Food Coordinator, Cedar Cottage Neighbourhood House, Vancouver, BC
Barb Wong has had a long and varied career in food. A registered dietitian, she worked with pregnant and parenting women affected by substance abuse in Vancouver’s Downtown Eastside. After starting a family of her own, she switched direction somewhat, co-developing an all-natural cookie dough company and working at a cookbook store. Then, when a position at the Cedar Cottage Neighbourhood House came up in 2012, she jumped on it because, as she puts it, “it was an opportunity to help build the very community I live in.”
The Cedar Cottage Neighbourhood House has served East Vancouver for over fifty years, bringing together the community through childcare programs, senior wellness workshops, yoga classes and much more. Food has always been part of its programming and it became even more so after Barb became the Food Coordinator. She’s worked to unify all its food programs – from community kitchens and supper clubs – and create new programs to meet community needs.

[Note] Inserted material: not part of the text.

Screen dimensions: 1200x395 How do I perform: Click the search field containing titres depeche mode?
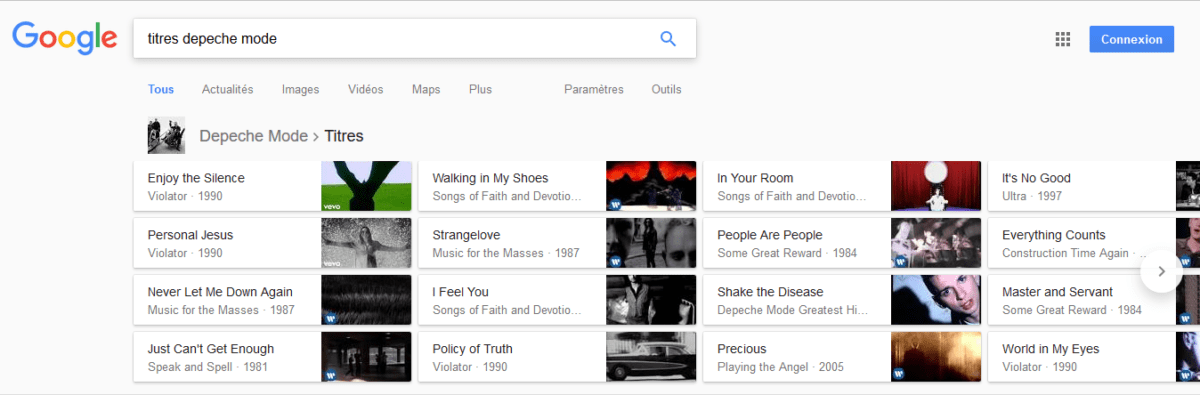[x=395, y=39]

One of those programs is the youth leadership program EAT (Eat! Act! Think!). EAT is an eight-week program that teaches students in grades 9 to 11 about food security and food literacy. They then pass their new knowledge on, developing an eight-week curriculum that they themselves teach in programs for elementary school-aged children in the area. “With the EAT program, it’s an opportunity for kids to volunteer in the community,” Barb says. “But when they make the realization that, ‘Whoa, this is how the food system works,’ then translate that into something that kids might understand, and then those kids take that home to their families, it’s amazing.”
Barb calls the Neighbourhood House a “kind of community living room,” and she’s delighted to see the number of kids that now spend time hanging out in it. “Young people are our future policy makers,” she says, “so if we can make an impact on them now, we’ll see some big changes in the future.”